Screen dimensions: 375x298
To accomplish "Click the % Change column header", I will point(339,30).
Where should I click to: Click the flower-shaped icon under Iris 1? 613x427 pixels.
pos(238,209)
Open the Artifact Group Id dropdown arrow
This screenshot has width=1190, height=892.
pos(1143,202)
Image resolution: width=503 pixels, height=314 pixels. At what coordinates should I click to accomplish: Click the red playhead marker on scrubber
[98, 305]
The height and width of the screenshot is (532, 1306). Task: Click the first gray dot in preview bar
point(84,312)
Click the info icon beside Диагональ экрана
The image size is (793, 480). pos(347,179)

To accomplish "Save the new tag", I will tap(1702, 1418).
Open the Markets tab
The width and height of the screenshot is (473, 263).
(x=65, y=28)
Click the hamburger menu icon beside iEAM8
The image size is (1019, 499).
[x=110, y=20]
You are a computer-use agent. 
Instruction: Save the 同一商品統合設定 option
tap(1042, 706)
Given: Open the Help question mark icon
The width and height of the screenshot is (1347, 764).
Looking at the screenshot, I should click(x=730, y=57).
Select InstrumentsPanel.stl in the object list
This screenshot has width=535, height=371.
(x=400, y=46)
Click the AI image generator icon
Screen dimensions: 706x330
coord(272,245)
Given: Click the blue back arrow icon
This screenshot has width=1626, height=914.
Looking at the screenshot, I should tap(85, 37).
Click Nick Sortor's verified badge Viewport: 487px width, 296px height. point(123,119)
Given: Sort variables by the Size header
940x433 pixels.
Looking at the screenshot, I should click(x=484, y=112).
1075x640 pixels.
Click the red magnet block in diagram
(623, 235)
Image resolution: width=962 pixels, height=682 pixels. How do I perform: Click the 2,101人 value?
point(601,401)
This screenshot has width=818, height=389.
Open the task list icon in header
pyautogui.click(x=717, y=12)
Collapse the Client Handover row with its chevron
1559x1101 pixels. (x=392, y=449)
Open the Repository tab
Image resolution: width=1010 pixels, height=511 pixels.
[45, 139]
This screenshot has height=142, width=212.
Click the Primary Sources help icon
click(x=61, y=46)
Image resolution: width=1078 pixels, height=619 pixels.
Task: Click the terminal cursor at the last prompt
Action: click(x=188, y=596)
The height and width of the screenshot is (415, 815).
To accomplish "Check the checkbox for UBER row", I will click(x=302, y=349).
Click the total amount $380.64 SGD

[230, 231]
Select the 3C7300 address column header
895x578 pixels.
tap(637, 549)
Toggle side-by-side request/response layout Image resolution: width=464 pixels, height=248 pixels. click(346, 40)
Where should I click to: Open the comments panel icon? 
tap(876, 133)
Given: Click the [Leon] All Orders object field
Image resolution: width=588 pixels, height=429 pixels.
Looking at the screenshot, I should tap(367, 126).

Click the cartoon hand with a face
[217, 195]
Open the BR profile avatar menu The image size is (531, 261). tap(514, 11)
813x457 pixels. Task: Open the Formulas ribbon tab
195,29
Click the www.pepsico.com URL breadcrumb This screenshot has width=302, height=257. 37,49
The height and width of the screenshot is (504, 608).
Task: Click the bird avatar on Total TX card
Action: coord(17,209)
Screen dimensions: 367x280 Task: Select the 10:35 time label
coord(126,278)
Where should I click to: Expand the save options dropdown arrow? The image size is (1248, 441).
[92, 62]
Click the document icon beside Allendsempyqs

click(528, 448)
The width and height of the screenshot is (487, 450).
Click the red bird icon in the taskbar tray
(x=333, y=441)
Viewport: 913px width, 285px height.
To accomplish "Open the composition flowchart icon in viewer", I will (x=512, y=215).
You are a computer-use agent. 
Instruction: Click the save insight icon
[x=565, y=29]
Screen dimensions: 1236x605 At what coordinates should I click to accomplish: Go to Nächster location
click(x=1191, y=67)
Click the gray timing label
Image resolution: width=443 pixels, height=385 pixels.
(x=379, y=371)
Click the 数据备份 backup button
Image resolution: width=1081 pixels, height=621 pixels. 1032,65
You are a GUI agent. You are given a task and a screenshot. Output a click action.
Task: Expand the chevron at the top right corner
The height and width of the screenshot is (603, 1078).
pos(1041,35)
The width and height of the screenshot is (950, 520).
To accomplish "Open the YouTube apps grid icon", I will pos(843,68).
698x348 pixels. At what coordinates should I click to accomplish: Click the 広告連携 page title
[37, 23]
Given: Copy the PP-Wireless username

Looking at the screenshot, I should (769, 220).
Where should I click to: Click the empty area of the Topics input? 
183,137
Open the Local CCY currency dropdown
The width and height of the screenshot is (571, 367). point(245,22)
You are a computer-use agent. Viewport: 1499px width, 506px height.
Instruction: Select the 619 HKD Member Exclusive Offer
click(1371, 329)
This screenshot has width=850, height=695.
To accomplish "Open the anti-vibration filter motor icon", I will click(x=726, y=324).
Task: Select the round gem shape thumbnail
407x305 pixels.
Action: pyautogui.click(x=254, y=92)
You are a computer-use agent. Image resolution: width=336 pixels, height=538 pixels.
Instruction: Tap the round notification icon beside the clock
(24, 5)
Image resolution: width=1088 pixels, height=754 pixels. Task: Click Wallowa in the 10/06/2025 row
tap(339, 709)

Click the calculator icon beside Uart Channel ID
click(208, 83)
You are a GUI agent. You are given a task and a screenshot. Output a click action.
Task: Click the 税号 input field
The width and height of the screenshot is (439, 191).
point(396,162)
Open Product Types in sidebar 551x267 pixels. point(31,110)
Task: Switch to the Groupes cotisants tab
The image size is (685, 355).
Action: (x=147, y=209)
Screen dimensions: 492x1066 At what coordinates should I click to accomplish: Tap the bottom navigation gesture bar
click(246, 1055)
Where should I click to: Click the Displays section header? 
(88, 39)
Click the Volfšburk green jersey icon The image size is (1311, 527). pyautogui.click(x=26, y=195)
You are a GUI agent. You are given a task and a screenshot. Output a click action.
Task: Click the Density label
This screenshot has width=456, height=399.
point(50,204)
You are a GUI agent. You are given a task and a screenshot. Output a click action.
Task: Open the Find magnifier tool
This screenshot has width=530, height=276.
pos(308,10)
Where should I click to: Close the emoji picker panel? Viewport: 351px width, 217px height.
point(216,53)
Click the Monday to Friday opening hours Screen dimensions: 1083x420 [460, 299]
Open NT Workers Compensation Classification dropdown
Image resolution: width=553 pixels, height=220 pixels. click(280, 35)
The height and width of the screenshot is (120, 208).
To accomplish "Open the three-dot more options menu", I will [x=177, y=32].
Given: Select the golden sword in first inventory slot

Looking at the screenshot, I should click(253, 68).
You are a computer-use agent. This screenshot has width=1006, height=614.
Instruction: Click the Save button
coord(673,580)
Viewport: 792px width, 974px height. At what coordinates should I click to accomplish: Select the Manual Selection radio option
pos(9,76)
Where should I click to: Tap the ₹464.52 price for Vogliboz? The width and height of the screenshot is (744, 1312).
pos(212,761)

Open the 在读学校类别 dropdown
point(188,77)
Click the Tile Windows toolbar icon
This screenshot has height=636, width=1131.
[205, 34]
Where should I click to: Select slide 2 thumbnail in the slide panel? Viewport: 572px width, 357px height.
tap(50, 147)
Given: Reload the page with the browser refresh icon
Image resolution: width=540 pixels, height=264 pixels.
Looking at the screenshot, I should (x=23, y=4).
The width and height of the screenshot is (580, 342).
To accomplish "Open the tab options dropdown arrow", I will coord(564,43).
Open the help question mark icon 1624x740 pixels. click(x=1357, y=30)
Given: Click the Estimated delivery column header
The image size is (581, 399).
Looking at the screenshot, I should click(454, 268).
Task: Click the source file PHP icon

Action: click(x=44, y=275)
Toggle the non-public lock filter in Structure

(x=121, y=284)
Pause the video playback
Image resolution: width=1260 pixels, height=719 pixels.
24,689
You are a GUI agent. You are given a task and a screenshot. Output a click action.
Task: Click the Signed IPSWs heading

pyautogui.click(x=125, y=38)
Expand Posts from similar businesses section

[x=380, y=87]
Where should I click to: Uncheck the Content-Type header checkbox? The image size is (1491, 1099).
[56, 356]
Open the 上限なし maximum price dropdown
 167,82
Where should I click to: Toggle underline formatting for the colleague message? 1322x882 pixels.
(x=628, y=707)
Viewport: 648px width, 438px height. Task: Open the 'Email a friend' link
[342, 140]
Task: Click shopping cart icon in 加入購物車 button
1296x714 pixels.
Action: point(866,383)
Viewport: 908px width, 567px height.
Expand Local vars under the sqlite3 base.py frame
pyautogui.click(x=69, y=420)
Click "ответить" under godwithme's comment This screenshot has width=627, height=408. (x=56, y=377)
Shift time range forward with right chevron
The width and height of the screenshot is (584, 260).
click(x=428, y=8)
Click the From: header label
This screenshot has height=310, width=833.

----

** Requirement **
Please return the records above unchanged, starting at the line that contains "This screenshot has width=850, height=695." and ending at the line that contains "point(216,53)", both included.

** Result for this task **
This screenshot has width=850, height=695.
To accomplish "Open the anti-vibration filter motor icon", I will click(x=726, y=324).
Task: Select the round gem shape thumbnail
407x305 pixels.
Action: pyautogui.click(x=254, y=92)
You are a computer-use agent. Image resolution: width=336 pixels, height=538 pixels.
Instruction: Tap the round notification icon beside the clock
(24, 5)
Image resolution: width=1088 pixels, height=754 pixels. Task: Click Wallowa in the 10/06/2025 row
tap(339, 709)

Click the calculator icon beside Uart Channel ID
click(208, 83)
You are a GUI agent. You are given a task and a screenshot. Output a click action.
Task: Click the 税号 input field
The width and height of the screenshot is (439, 191).
point(396,162)
Open Product Types in sidebar 551x267 pixels. point(31,110)
Task: Switch to the Groupes cotisants tab
The image size is (685, 355).
Action: (x=147, y=209)
Screen dimensions: 492x1066 At what coordinates should I click to accomplish: Tap the bottom navigation gesture bar
click(246, 1055)
Where should I click to: Click the Displays section header? 
(88, 39)
Click the Volfšburk green jersey icon The image size is (1311, 527). pyautogui.click(x=26, y=195)
You are a GUI agent. You are given a task and a screenshot. Output a click action.
Task: Click the Density label
This screenshot has width=456, height=399.
point(50,204)
You are a GUI agent. You are given a task and a screenshot. Output a click action.
Task: Open the Find magnifier tool
This screenshot has width=530, height=276.
pos(308,10)
Where should I click to: Close the emoji picker panel? Viewport: 351px width, 217px height.
point(216,53)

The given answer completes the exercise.